We conducted our audit in accordance with International Standards on Auditing (UK) (ISAs (UK)) and applicable law. Our responsibilities under those standards are further described in the Auditor's responsibilities for the audit of the financial statements section of our report. We are independent of the Company in accordance with the ethical requirements that are relevant to our audit of the financial statements in the United Kingdom, including the Financial Reporting Council's Ethical Standard and we have fulfilled our other ethical responsibilities in accordance with these requirements. We believe that the audit evidence we have obtained is sufficient and appropriate to provide a basis for our opinion.


Conclusions relating to going concern


In auditing the financial statements, we have concluded that the directors' use of the going concern basis of accounting in the preparation of the financial statements is appropriate.


Based on the work we have performed, we have not identified any material uncertainties relating to events or conditions that, individually or collectively, may cast significant doubt on the Company's ability to continue as a going concern for a period of at least twelve months from when the financial statements are authorised for issue.

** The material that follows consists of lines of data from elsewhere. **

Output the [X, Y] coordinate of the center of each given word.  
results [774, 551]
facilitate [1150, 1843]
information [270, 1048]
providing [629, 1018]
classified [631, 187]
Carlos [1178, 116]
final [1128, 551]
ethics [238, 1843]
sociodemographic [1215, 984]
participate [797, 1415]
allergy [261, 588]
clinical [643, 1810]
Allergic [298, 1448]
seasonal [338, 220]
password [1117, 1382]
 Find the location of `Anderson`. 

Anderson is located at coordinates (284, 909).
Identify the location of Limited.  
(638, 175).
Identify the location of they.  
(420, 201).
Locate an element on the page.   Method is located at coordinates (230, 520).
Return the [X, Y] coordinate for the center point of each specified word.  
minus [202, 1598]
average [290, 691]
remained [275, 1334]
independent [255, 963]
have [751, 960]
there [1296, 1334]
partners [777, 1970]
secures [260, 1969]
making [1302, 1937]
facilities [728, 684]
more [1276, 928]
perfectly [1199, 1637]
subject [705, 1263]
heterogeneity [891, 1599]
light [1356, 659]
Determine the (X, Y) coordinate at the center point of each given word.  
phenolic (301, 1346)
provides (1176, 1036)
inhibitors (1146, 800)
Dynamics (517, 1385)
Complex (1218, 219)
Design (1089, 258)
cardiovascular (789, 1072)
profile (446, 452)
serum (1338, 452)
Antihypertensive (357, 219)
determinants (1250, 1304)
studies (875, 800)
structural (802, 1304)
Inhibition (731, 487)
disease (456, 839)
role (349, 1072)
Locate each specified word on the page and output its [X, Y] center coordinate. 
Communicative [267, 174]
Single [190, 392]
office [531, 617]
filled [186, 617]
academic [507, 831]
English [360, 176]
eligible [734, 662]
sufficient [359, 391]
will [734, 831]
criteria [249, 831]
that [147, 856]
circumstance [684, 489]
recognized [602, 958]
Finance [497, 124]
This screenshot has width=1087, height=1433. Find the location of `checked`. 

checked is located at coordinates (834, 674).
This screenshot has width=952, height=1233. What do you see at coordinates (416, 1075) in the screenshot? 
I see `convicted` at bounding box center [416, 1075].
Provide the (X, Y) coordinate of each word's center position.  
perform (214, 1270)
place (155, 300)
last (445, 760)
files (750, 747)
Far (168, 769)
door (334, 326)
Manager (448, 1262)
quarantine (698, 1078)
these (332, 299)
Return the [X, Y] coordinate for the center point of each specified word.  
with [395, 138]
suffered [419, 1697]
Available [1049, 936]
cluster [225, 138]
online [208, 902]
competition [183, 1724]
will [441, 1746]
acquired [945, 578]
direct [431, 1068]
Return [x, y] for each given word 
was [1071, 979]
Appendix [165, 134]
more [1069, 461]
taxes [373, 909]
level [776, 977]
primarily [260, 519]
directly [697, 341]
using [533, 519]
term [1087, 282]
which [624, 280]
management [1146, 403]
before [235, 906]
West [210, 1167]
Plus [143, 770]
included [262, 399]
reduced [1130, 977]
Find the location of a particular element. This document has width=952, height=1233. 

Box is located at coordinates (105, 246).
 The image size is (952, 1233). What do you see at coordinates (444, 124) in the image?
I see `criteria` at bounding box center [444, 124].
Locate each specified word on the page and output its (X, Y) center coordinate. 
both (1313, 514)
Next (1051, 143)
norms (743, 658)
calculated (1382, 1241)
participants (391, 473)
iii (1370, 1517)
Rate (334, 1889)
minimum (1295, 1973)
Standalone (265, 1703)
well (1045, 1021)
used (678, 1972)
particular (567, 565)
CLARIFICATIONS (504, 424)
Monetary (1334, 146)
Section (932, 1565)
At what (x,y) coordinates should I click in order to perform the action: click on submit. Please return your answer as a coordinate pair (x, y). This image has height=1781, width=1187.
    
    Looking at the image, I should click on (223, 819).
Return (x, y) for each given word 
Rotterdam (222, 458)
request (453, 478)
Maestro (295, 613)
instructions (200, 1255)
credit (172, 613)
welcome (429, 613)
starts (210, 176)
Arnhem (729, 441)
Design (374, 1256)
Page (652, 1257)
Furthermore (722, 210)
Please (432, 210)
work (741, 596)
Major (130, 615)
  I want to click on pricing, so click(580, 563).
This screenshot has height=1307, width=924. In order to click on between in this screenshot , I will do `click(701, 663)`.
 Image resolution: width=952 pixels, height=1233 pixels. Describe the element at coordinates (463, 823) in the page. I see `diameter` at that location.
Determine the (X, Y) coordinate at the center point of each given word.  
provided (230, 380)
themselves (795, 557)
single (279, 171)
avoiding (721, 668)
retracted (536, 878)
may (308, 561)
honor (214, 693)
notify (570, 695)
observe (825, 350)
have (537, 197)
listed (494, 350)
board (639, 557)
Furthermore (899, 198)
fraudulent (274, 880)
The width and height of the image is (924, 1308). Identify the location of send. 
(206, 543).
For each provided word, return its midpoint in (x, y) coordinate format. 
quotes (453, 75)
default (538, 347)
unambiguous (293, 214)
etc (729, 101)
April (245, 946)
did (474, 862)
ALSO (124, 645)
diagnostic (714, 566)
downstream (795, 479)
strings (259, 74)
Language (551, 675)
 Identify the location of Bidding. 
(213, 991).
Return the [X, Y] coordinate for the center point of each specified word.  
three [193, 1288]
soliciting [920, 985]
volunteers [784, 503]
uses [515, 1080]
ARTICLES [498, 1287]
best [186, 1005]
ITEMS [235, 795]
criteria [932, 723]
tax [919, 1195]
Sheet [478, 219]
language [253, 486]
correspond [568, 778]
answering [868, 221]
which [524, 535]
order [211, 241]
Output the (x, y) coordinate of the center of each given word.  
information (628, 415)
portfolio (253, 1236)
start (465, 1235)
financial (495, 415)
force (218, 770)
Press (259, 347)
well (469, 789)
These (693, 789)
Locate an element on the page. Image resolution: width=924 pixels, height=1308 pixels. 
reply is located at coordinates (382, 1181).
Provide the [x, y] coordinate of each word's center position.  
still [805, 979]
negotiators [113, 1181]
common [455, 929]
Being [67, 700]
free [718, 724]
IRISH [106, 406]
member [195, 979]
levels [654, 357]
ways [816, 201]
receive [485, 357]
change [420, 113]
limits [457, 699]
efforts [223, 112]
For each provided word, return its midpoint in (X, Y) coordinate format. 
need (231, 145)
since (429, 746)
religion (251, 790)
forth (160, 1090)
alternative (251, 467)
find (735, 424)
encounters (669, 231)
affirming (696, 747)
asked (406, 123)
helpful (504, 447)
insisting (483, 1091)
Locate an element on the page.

Our responsibilities and the responsibilities of the directors with respect to going concern are described in the relevant sections of this report.


Other information


The other information comprises the information included in the Annual Report other than the financial statements and our Auditor's report thereon. The directors are responsible for the other information contained within the Annual ReportOur opinion on the financial statements does not cover the other information and, except to the extent otherwise explicitly stated in our report, we do not express any form of assurance conclusion thereon. Our responsibility is to read the other information and, in doing so, consider whether the other information is materially inconsistent with the financial statements or our knowledge obtained in the course of the audit, or otherwise appears to be materially misstated. If we identify such material inconsistencies or apparent material misstatements, we are required to determine whether this gives rise to a material misstatement in the financial statements themselves. If, based on the work we have performed, we conclude that there is a material misstatement of this other information, we are required to report that fact.


We have nothing to report in this regard.


Page 3

 
Pre-Met Limited
 

 
Independent auditor's report to the members of Pre-Met Limited (continued)


Opinion on other matters prescribed by the Companies Act 2006
 

In our opinion, based on the work undertaken in the course of the audit:


the information given in the Directors' report for the financial year for which the financial statements are prepared is consistent with the financial statements; and
the Directors' report has been prepared in accordance with applicable legal requirements.


Matters on which we are required to report by exception
 

In the light of the knowledge and understanding of the Company and its environment obtained in the course of the audit, we have not identified material misstatements in the Directors' report.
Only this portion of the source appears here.